= Passage provided =
++++++++++

A short coverage table (route by carrier, what I saw)
| Region / Route | Local carrier | Signal quality | Notes |
|---|---|---|---|
| Perast & Bay of Kotor | Crnogorski Telekom | 4G, full bars | Reliable along the entire seawall and on the boat to Our Lady of the Rocks |
| Kamenari–Lepetane ferry | Crnogorski Telekom / m:tel | 4G mid-crossing | Brief dip at the slipway approach; recovers within 90 seconds |
| Tivat → Budva coast road | m:tel | 4G | Strong on the populated bits; weakens at the Trsteno lay-by cove |
| Cetinje → Njeguši inland | Crnogorski Telekom | 2G to dead | First confirmed dead zone; offline maps essential |
| Lovćen serpentines (upper) | (none) | dead | Second dead zone; the mausoleum car park has nothing |
| Budva → Sveti Stefan → Petrovac | m:tel / Crnogorski Telekom | 4G/5G | Full coverage south of Bečići |
Staying online at sea and between ports
Connectivity in Montenegro is better than the road trip first suggests — but it’s not even. The coast is well served. The inland Lovćen detour is not.
What worked for the multi-country leg
For my 2025 loop I crossed in from Dubrovnik, which means the first ninety minutes of driving sit on a Croatian carrier (HT Hrvatski Telekom or A1 Hrvatska) before you hit the border at Debeli Brijeg and the Montenegrin networks take over. If you’re flying directly into Tivat you skip that bit, but for anyone doing the Dubrovnik-in road-trip variant, the network handover is the moment most travel SIMs fumble.
I had HelloRoam’s data pack for the Adriatic coast loaded for the trip, which routed through Crnogorski Telekom in Montenegro and A1 Hrvatska on the Croatian side, and held the 4G fix through the Debeli Brijeg crossing without me touching a setting. That mattered specifically on the Kamenari ferry approach, because the dynamic lane assignment for the car queue is signposted in Montenegrin and Google Translate camera mode is what saves you. (Helpful tip: screenshot the ferry timetable the night before. The dead-zone stretches don’t care how good your data plan is.)
When to use it and when not to
Use it for one thing daily: the next-leg drive time on Maps. Download the full Montenegro offline map at your hotel the night before; the Cetinje–Njeguši stretch is the one that will catch you out otherwise. Once you’re climbing Lovćen, your phone is decoration. Lean into it.
Costs (the rough version)
- Hire car (5 days, Tivat to Tivat): £160-220 in shoulder season.

++++++++++

= Input data =
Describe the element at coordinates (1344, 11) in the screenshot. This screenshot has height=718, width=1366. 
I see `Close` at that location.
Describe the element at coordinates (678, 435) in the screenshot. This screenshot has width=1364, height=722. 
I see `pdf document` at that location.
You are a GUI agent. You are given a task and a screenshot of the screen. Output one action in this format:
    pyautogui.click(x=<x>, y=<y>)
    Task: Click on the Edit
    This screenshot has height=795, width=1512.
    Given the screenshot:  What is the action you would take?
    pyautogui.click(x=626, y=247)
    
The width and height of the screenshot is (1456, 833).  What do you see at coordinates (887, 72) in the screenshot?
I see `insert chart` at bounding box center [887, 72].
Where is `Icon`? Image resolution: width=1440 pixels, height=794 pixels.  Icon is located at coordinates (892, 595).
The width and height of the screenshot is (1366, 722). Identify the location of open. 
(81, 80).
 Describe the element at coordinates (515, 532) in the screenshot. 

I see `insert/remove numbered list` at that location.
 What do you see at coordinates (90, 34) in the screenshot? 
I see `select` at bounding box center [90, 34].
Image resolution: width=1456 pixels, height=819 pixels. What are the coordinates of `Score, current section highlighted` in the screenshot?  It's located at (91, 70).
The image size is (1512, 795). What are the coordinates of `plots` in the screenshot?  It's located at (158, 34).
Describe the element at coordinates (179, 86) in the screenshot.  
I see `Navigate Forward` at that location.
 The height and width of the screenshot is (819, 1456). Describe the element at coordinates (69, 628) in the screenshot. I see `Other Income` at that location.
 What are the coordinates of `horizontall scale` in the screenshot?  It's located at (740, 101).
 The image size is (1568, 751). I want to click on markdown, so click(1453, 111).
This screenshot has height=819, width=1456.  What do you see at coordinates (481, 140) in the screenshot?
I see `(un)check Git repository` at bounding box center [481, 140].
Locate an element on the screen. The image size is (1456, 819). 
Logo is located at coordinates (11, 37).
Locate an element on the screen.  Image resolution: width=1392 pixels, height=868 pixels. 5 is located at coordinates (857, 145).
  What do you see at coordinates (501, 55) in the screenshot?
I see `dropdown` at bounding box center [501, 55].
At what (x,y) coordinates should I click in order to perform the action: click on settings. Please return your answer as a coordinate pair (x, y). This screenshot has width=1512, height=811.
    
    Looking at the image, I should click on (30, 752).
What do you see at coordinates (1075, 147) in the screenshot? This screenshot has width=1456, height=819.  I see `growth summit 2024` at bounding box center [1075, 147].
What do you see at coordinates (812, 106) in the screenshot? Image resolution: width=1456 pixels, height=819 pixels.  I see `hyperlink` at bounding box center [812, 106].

++++++++++

= Work instruction A =
Reproduce the stretch of the Montenegro connectivity passage from "I had HelloRoam’s" through "Lean into it.", word for word.
= Work instruction B =
Resume the Montenegro road-trip write-up at the point where it stops.

= Task output A =
I had HelloRoam’s data pack for the Adriatic coast loaded for the trip, which routed through Crnogorski Telekom in Montenegro and A1 Hrvatska on the Croatian side, and held the 4G fix through the Debeli Brijeg crossing without me touching a setting. That mattered specifically on the Kamenari ferry approach, because the dynamic lane assignment for the car queue is signposted in Montenegrin and Google Translate camera mode is what saves you. (Helpful tip: screenshot the ferry timetable the night before. The dead-zone stretches don’t care how good your data plan is.)
When to use it and when not to
Use it for one thing daily: the next-leg drive time on Maps. Download the full Montenegro offline map at your hotel the night before; the Cetinje–Njeguši stretch is the one that will catch you out otherwise. Once you’re climbing Lovćen, your phone is decoration. Lean into it.

= Task output B =
- Fuel for the loop: £45-60.
- Kamenari ferry: €4.50 each way per car.
- Hotels: €70-110 per night in May/September; double that in July-August.
- Eating out: €15-25 a head for a sit-down dinner with wine.
FAQ
How many days do you need for a Montenegro coast road trip? Five is the sweet spot. You can do it in three at a push, but you’ll skip Lovćen, and Lovćen is the reason you came.
Do I need to book the Kamenari ferry in advance? No. It runs every 15 minutes through the day and every 30 minutes from midnight to 05:00, takes seven minutes, and costs €4.50 per car. Pay the attendant from the window.
Can you walk onto the Sveti Stefan islet? Not as a non-guest. The islet is a closed resort property. You can swim and sunbathe at Miločer beach immediately north of it, which is free and public, and that’s where the postcard view of the causeway lives.
Is the Lovćen drive safe for a beginner driver? Yes if you’re patient. Twenty-five hairpins on the western ascent, one car wide in places, but well surfaced and signposted. Take it in third gear, give way uphill, and do it before the light goes.
Where should I base myself if I only have two nights? Perast for one night, Budva for the second. You’ll see the bay, the ferry crossing, the Lovćen view from the coast, and Sveti Stefan from the Miločer overlook, in that order.
Closing note
The Sveti Stefan road trip is short, scenic and entirely doable in a long weekend. The mistakes I made on my first loop, chasing the last ferry, ignoring the dead-zone map, doing Lovćen after lunch instead of after breakfast, are the ones it took me a second trip to fix. Get those three right and the rest of the route takes care of itself.
Sometimes the simplest loops are the ones worth going back for.